A conciliatory deal struck between the opposition and the ruling elites would not satisfy Ukrainian civil society, and if civil society sees that the opposition is simply using hundreds of thousands of protesters to secure its own bargaining power, it will withdraw its support. It is worth noting that, according to the latest public opinion poll by the Kyiv International Institute of Sociology, only 5.4 per cent of the protesters were mobilized by the opposition parties; the rest were driven by their own conscience. Even if the pro-European protesters are ready to give the opposition a chance at early or regular elections, civil society needs solid guarantees that Ukraine will be “rebooted” and that the people will have a strong say in the process of Ukraine’s development after the opposition — sooner or later — takes power. In a new Ukraine, power should be decentralized and parliamentary democracy re-established; civil society itself will need to influence politics and the economy through a genuinely independent media, efficient social councils, community-based initiatives, influential NGOs and vibrant trade unions, among others.
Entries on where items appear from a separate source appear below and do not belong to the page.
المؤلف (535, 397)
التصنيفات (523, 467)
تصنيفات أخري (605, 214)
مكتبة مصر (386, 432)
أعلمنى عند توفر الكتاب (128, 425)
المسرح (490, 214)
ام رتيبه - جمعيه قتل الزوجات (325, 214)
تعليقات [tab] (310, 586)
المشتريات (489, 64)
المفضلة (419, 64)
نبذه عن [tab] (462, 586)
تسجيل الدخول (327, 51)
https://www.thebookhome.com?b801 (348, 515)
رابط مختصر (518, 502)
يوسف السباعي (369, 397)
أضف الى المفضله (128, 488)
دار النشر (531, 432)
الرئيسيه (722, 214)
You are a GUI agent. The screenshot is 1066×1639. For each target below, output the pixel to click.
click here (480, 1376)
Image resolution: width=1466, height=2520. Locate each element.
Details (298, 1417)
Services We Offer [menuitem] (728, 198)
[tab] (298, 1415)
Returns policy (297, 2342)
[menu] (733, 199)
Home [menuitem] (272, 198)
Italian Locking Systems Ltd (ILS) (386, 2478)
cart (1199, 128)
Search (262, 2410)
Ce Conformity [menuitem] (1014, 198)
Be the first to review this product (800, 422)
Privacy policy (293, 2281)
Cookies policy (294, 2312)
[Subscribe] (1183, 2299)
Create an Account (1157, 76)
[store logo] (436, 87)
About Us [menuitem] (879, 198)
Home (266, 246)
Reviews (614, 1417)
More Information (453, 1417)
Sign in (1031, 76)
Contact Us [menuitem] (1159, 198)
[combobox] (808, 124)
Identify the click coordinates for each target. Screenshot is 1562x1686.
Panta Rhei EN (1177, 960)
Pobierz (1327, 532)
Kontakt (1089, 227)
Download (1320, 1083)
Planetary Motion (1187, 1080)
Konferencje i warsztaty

This is why the opposition must offer a coherent and well-defined strategy as to how exactly it is going to structure the Ukrainian state in political, social, economic, cultural and intellectual terms. Because an increasingly self-aware civil society is not interested in simply changing the name of president. The pro-European protesters on the streets of Ukrainian cities are not wasting their time — let alone their careers, health and lives — for a political messiah. They are the messiah for whom they themselves have been waiting for more than 20 years. They just need the kind of political representation that understands their message and makes it a reality.